Google’s PageRank and Beyond: The Science of Search Engine Rankings Amy N.Langville , and Carl D.Meyer Princeton U. Press, Princeton, NJ, 2006. $35.00 (224 pp.). ISBN 0-691-12202-4

Suppose you have some time to kill and decide to spend it surfing the Web. You point your cursor at whatever page comes up in your browser, and pick a link to click at random. You click again at the page you’ve reached, and again, several more times. What is the probability that you will end up looking at the Web page of Physics Today? Obviously, the chances can’t be too high, because about 10 billion pages exist on the open Web, and you’ve just been searching at random. One would think that the chances would be about one in 10 billion. It’s obvious, right?

No, not really. Think about it. To get to http://www.physicstoday.org you must be on a page that points to it. If that page points to a small number of pages, you will be more likely to get to Physics Today. Furthermore, your chances of having gotten to that page are higher if more pages point to it. So the distribution is not really random at all. Your chances of landing on a particular page are influenced by the graph of the network—that is, the graph created by the hypertext links on the Web.

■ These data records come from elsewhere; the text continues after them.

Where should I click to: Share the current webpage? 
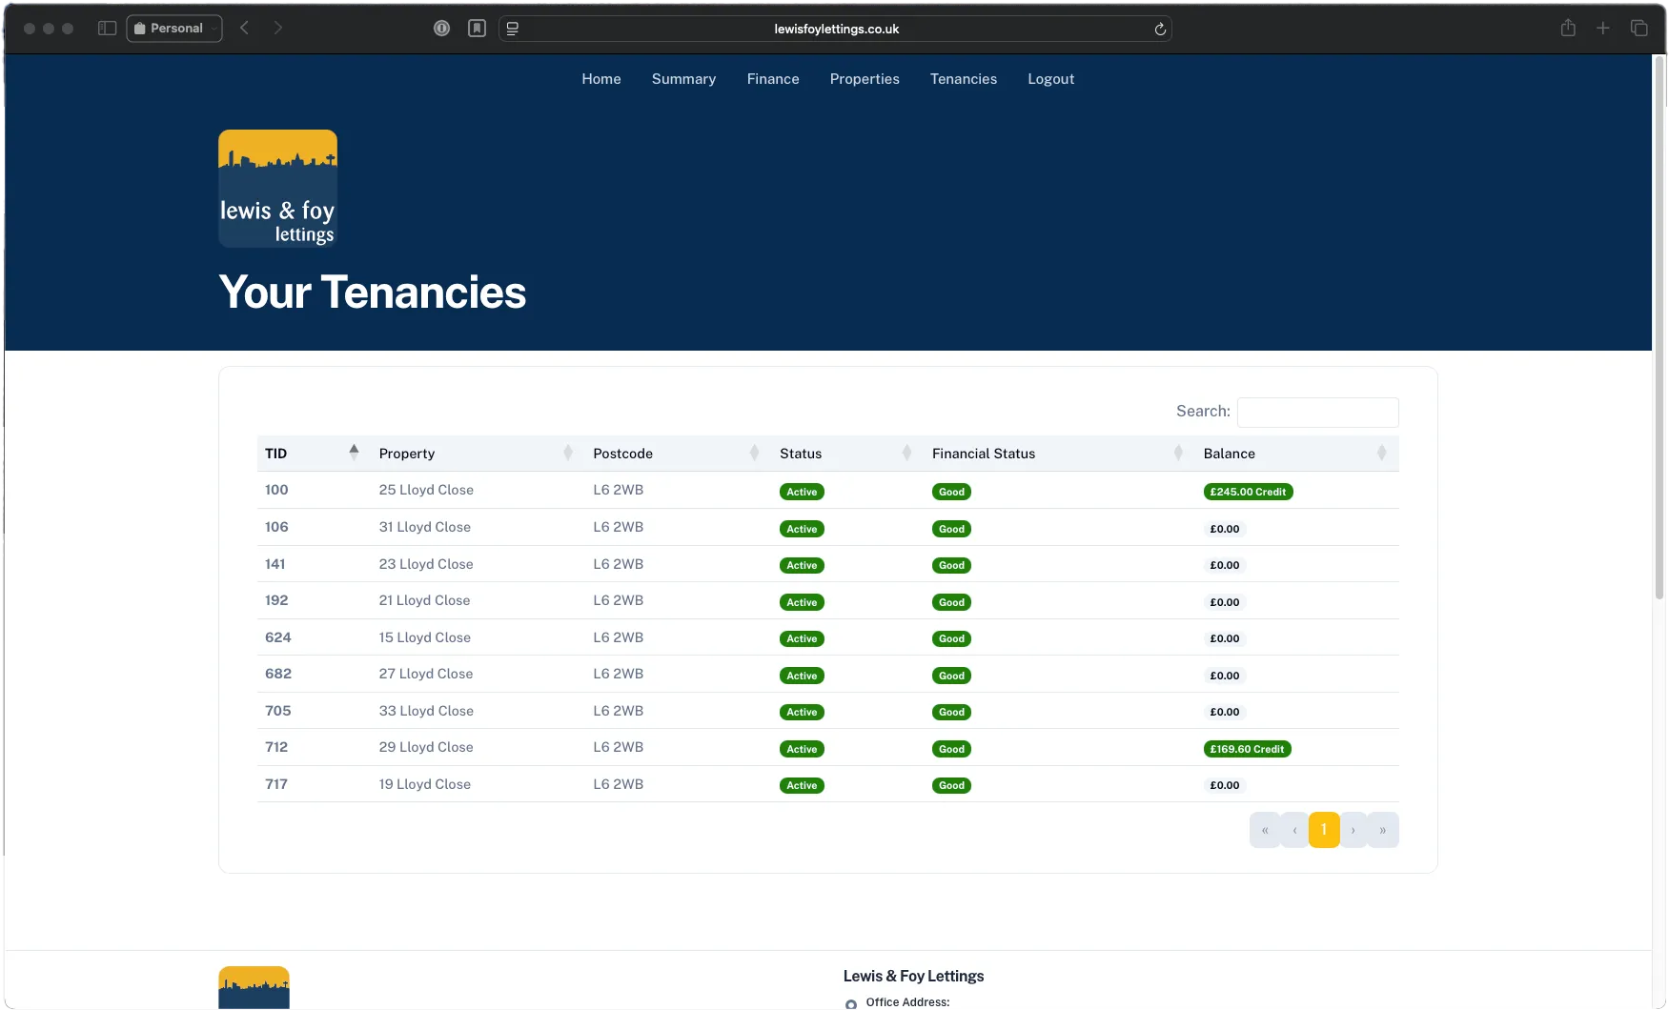[1567, 28]
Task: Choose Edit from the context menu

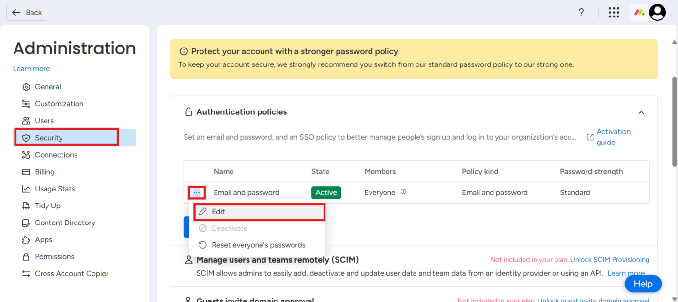Action: click(x=259, y=212)
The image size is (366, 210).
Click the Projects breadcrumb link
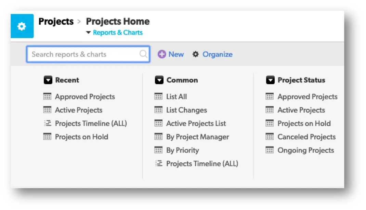(56, 21)
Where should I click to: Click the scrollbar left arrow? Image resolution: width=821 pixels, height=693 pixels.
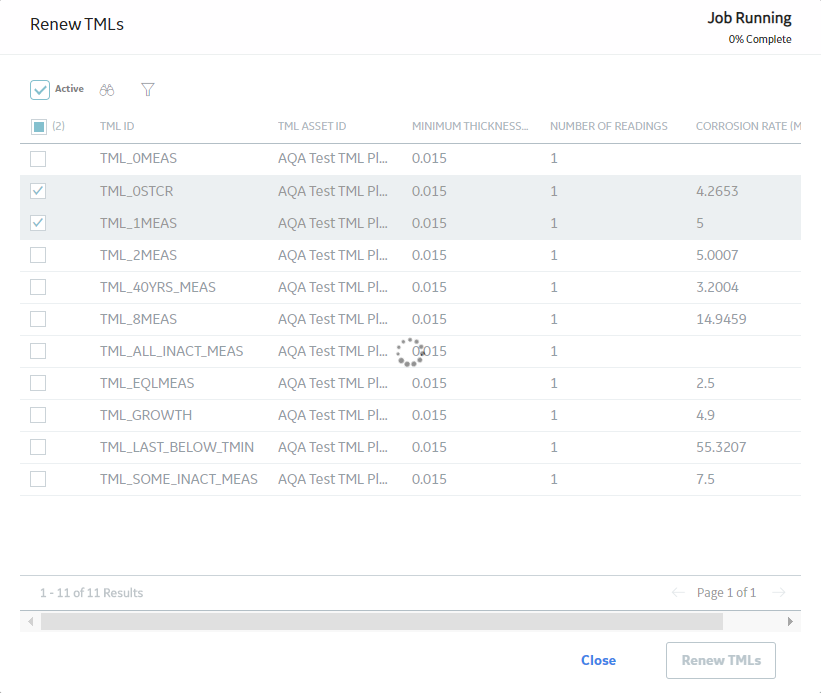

In fact, currently the graph of the network puts Physics Today somewhere around the 90th percentile of likelihood, meaning your chances of landing on the link are closer to one in a billion—still not very high, but an order of magnitude better than random.

How the Web graph affects the likelihood that a user will find a particular page and the mathematics of computing the probabilities for webpages combine to form the basis of one of the most successful algorithms in the history of computing: PageRank. The algorithm is at the heart of the Google search engine. When you type a search query to Google, it retrieves the list of pages that contain your search words—a computing feat in itself—but more important, it sorts those pages according to their “page rank,” the outcome of the algorithm applied to the many billions of Web pages. So understanding the algorithm is the key to understanding how search engines work and to the many other derivative industries based on them. In fact, developing the first practical commercial version of the algorithm made Google’s founders Sergey Brin and Larry Page, who developed PageRank at Stanford University, two of the richest men in America.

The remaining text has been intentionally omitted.